— Begin Data to use —

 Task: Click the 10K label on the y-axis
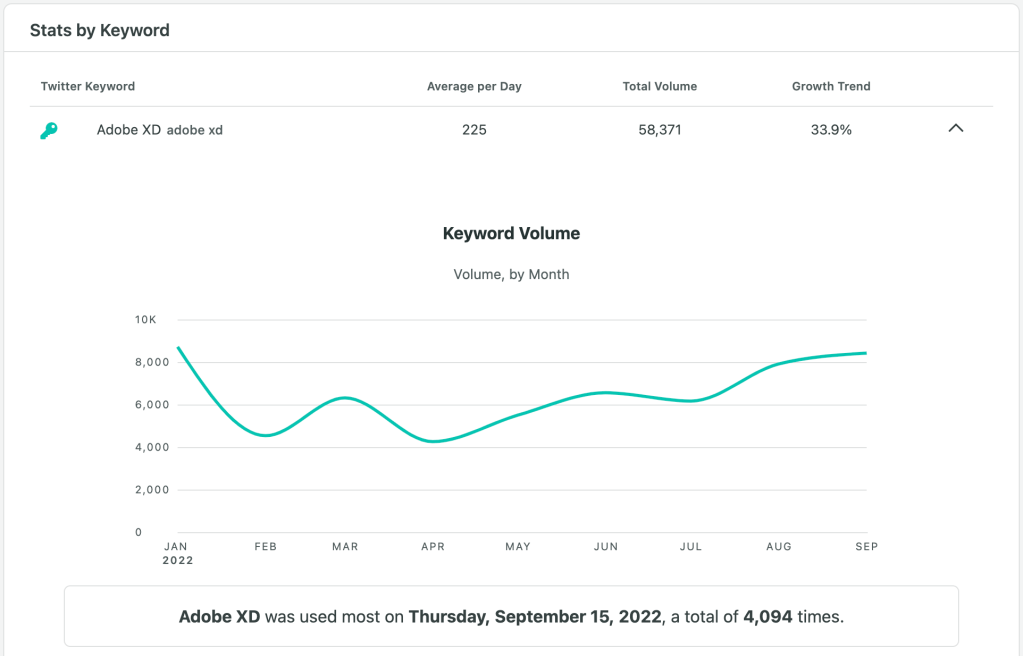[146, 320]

— End Data to use —
— Begin Data to use —

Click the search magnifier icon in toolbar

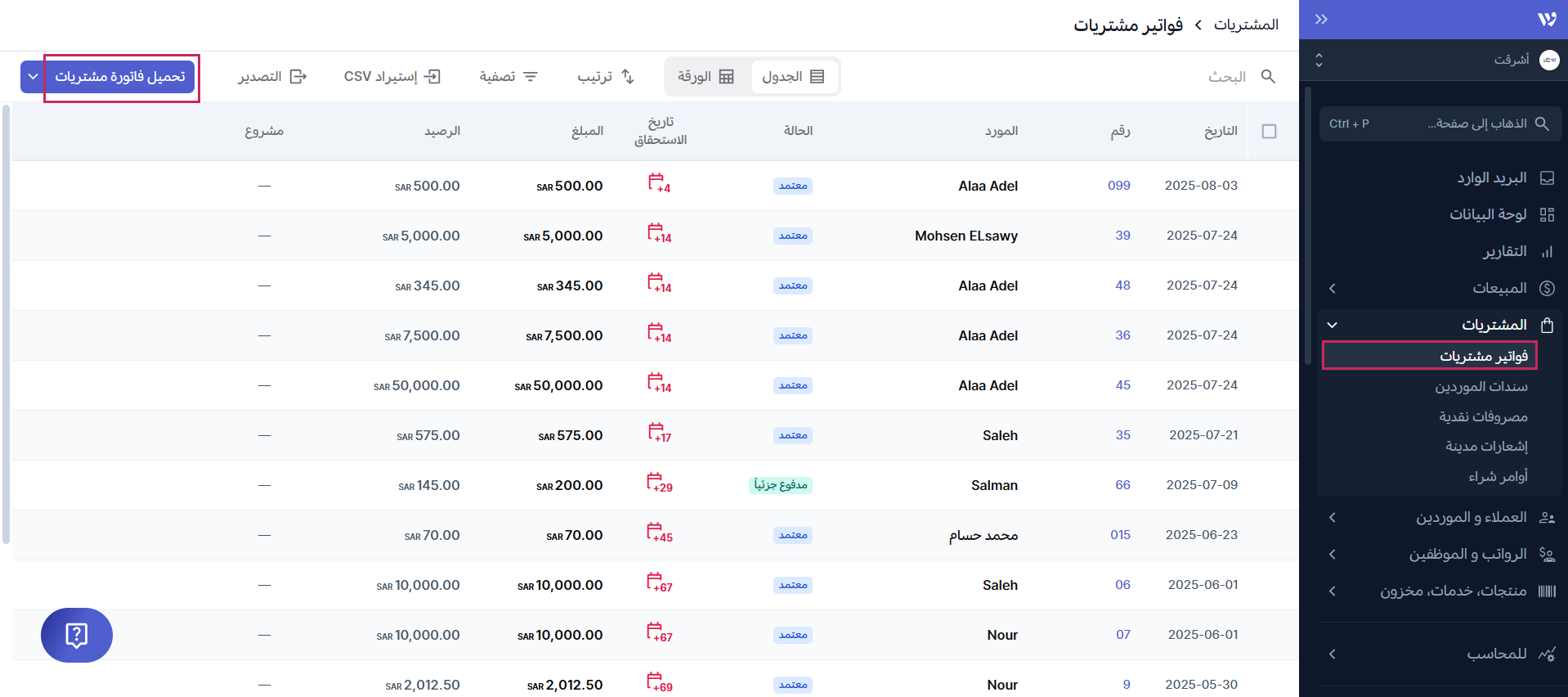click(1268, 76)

— End Data to use —
— Begin Data to use —

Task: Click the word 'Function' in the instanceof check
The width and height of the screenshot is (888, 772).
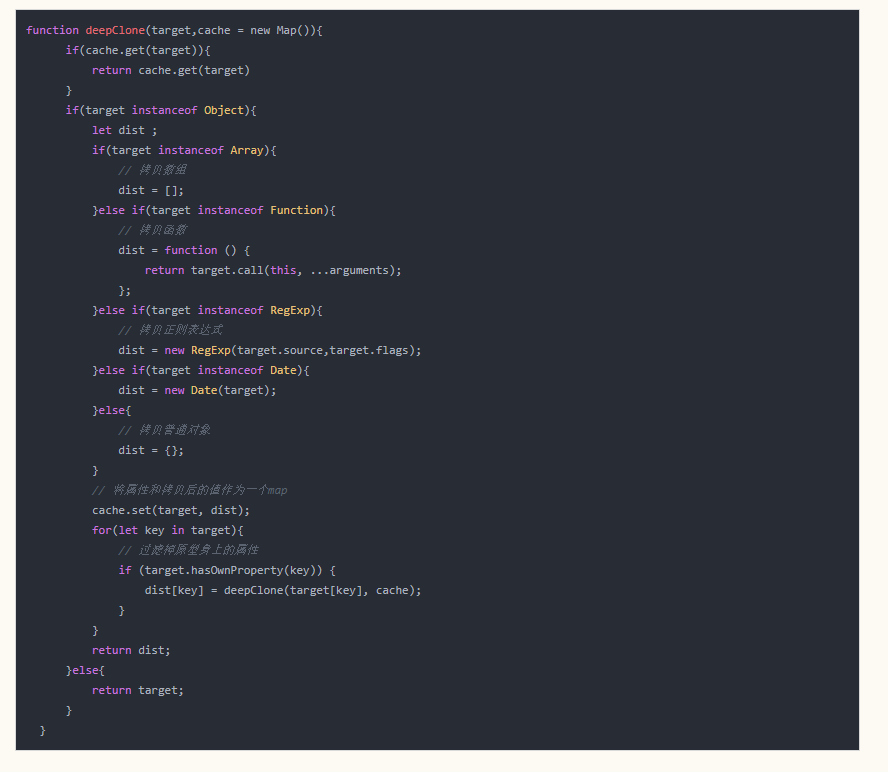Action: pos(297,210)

— End Data to use —

## What is expected
Gather every line above that contains the word "Task", and copy each of those lines in full.

## Solved exercise
 Task: Click the 10K label on the y-axis
Task: Click the word 'Function' in the instanceof check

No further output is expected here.